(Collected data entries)
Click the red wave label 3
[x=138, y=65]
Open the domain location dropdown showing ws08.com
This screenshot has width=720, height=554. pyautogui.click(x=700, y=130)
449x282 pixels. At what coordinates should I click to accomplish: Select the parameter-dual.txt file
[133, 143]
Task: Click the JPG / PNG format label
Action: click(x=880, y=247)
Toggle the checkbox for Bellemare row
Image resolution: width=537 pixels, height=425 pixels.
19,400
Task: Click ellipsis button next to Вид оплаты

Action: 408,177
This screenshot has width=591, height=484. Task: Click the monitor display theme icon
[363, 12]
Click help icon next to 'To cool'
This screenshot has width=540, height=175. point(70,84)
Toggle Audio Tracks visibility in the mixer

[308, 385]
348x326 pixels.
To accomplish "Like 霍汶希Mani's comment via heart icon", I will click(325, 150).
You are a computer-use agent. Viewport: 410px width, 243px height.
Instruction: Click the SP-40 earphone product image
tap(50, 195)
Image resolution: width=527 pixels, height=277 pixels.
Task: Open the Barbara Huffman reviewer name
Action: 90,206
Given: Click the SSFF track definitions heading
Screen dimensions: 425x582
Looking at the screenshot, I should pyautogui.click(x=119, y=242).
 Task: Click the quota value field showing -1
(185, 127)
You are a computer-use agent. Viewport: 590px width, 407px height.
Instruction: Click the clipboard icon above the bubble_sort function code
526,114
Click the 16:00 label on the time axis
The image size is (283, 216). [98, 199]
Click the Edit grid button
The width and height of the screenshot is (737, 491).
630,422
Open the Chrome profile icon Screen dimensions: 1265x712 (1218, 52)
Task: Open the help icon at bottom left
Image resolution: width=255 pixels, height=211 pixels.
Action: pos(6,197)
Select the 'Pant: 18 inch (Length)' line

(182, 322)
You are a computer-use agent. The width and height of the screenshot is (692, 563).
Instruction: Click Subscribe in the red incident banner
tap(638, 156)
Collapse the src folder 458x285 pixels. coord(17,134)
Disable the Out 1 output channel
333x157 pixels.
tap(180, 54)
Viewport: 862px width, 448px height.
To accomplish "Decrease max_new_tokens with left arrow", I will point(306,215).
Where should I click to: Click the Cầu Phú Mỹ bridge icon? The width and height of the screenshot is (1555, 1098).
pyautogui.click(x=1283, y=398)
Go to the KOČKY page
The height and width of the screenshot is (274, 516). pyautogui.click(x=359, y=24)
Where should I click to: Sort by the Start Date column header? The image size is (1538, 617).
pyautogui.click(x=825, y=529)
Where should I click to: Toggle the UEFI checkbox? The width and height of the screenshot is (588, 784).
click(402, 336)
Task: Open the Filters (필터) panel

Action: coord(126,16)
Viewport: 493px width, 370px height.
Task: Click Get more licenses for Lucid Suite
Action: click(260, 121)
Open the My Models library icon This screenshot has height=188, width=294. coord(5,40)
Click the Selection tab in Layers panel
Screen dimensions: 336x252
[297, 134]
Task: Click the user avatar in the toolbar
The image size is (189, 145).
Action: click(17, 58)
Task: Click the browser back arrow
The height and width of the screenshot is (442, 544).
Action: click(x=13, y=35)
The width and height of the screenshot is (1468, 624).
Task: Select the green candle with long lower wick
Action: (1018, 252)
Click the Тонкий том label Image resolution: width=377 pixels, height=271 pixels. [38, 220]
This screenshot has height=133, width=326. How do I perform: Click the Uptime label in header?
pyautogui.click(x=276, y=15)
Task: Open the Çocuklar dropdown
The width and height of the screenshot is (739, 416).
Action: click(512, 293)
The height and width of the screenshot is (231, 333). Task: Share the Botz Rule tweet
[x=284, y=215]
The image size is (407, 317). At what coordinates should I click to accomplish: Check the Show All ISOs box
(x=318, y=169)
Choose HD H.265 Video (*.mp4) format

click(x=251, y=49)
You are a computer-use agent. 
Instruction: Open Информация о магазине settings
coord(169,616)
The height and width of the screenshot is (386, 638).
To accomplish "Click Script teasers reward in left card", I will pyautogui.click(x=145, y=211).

» What is expected
Could you write out all the records exactly, please?

» Solution to the exercise
Click the red wave label 3
[x=138, y=65]
Open the domain location dropdown showing ws08.com
This screenshot has width=720, height=554. pyautogui.click(x=700, y=130)
449x282 pixels. At what coordinates should I click to accomplish: Select the parameter-dual.txt file
[133, 143]
Task: Click the JPG / PNG format label
Action: click(x=880, y=247)
Toggle the checkbox for Bellemare row
Image resolution: width=537 pixels, height=425 pixels.
19,400
Task: Click ellipsis button next to Вид оплаты

Action: 408,177
This screenshot has width=591, height=484. Task: Click the monitor display theme icon
[363, 12]
Click help icon next to 'To cool'
This screenshot has width=540, height=175. point(70,84)
Toggle Audio Tracks visibility in the mixer

[308, 385]
348x326 pixels.
To accomplish "Like 霍汶希Mani's comment via heart icon", I will click(325, 150).
You are a computer-use agent. Viewport: 410px width, 243px height.
Instruction: Click the SP-40 earphone product image
tap(50, 195)
Image resolution: width=527 pixels, height=277 pixels.
Task: Open the Barbara Huffman reviewer name
Action: 90,206
Given: Click the SSFF track definitions heading
Screen dimensions: 425x582
Looking at the screenshot, I should pyautogui.click(x=119, y=242).
 Task: Click the quota value field showing -1
(185, 127)
You are a computer-use agent. Viewport: 590px width, 407px height.
Instruction: Click the clipboard icon above the bubble_sort function code
526,114
Click the 16:00 label on the time axis
The image size is (283, 216). [98, 199]
Click the Edit grid button
The width and height of the screenshot is (737, 491).
630,422
Open the Chrome profile icon Screen dimensions: 1265x712 (1218, 52)
Task: Open the help icon at bottom left
Image resolution: width=255 pixels, height=211 pixels.
Action: pos(6,197)
Select the 'Pant: 18 inch (Length)' line

(182, 322)
You are a computer-use agent. The width and height of the screenshot is (692, 563).
Instruction: Click Subscribe in the red incident banner
tap(638, 156)
Collapse the src folder 458x285 pixels. coord(17,134)
Disable the Out 1 output channel
333x157 pixels.
tap(180, 54)
Viewport: 862px width, 448px height.
To accomplish "Decrease max_new_tokens with left arrow", I will point(306,215).
Where should I click to: Click the Cầu Phú Mỹ bridge icon? The width and height of the screenshot is (1555, 1098).
pyautogui.click(x=1283, y=398)
Go to the KOČKY page
The height and width of the screenshot is (274, 516). pyautogui.click(x=359, y=24)
Where should I click to: Sort by the Start Date column header? The image size is (1538, 617).
pyautogui.click(x=825, y=529)
Where should I click to: Toggle the UEFI checkbox? The width and height of the screenshot is (588, 784).
click(402, 336)
Task: Open the Filters (필터) panel

Action: coord(126,16)
Viewport: 493px width, 370px height.
Task: Click Get more licenses for Lucid Suite
Action: click(260, 121)
Open the My Models library icon This screenshot has height=188, width=294. coord(5,40)
Click the Selection tab in Layers panel
Screen dimensions: 336x252
[297, 134]
Task: Click the user avatar in the toolbar
The image size is (189, 145).
Action: click(17, 58)
Task: Click the browser back arrow
The height and width of the screenshot is (442, 544).
Action: click(x=13, y=35)
The width and height of the screenshot is (1468, 624).
Task: Select the green candle with long lower wick
Action: (1018, 252)
Click the Тонкий том label Image resolution: width=377 pixels, height=271 pixels. [38, 220]
This screenshot has height=133, width=326. How do I perform: Click the Uptime label in header?
pyautogui.click(x=276, y=15)
Task: Open the Çocuklar dropdown
The width and height of the screenshot is (739, 416).
Action: click(512, 293)
The height and width of the screenshot is (231, 333). Task: Share the Botz Rule tweet
[x=284, y=215]
The image size is (407, 317). At what coordinates should I click to accomplish: Check the Show All ISOs box
(x=318, y=169)
Choose HD H.265 Video (*.mp4) format

click(x=251, y=49)
You are a computer-use agent. 
Instruction: Open Информация о магазине settings
coord(169,616)
The height and width of the screenshot is (386, 638).
To accomplish "Click Script teasers reward in left card", I will pyautogui.click(x=145, y=211).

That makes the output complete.